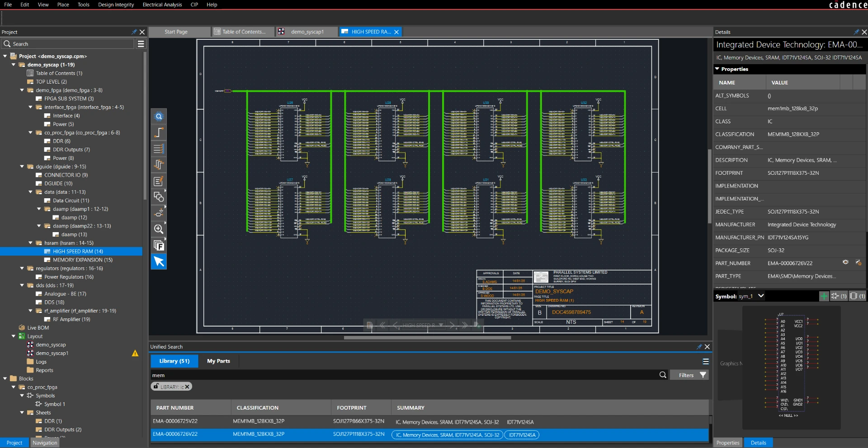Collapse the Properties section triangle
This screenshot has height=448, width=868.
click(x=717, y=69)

--

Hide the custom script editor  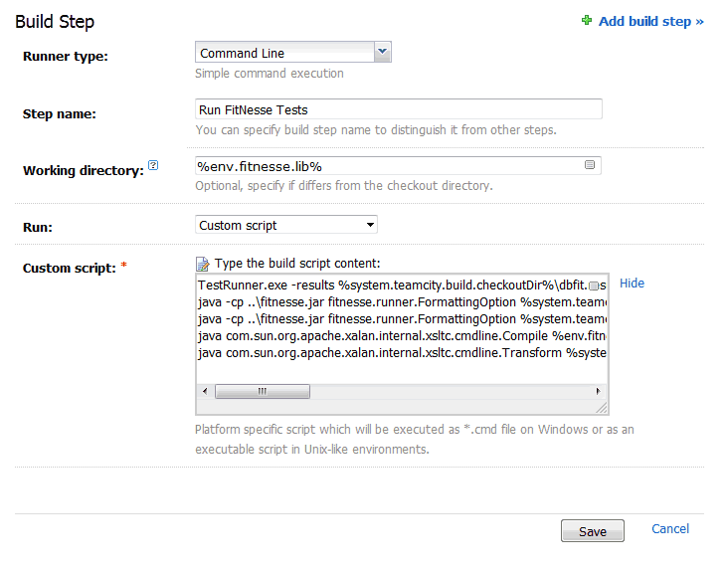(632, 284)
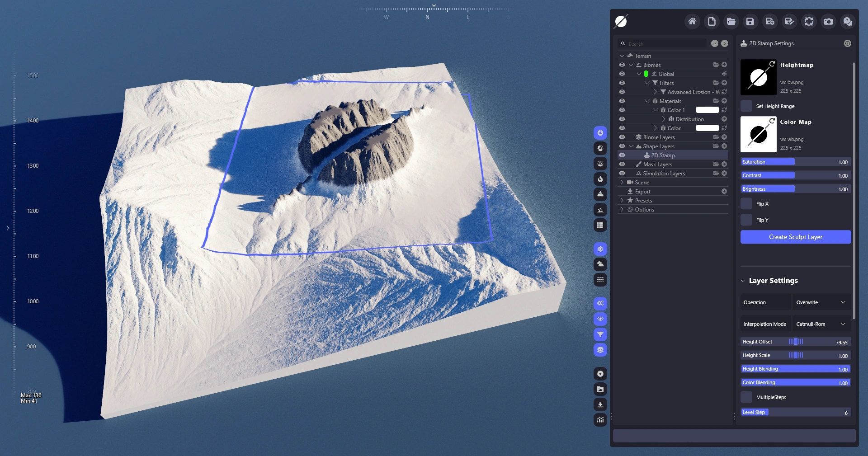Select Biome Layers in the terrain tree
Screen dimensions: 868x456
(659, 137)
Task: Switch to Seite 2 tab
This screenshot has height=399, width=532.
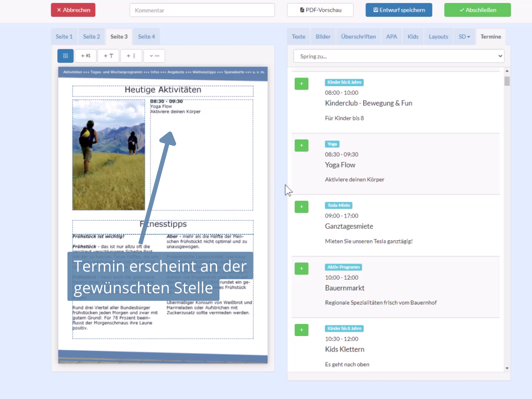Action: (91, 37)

- _The request_: Tally the lines in the data above that contain the string "screenshot", treating case as significant. Give only the number.

- _Output of the exercise_: 2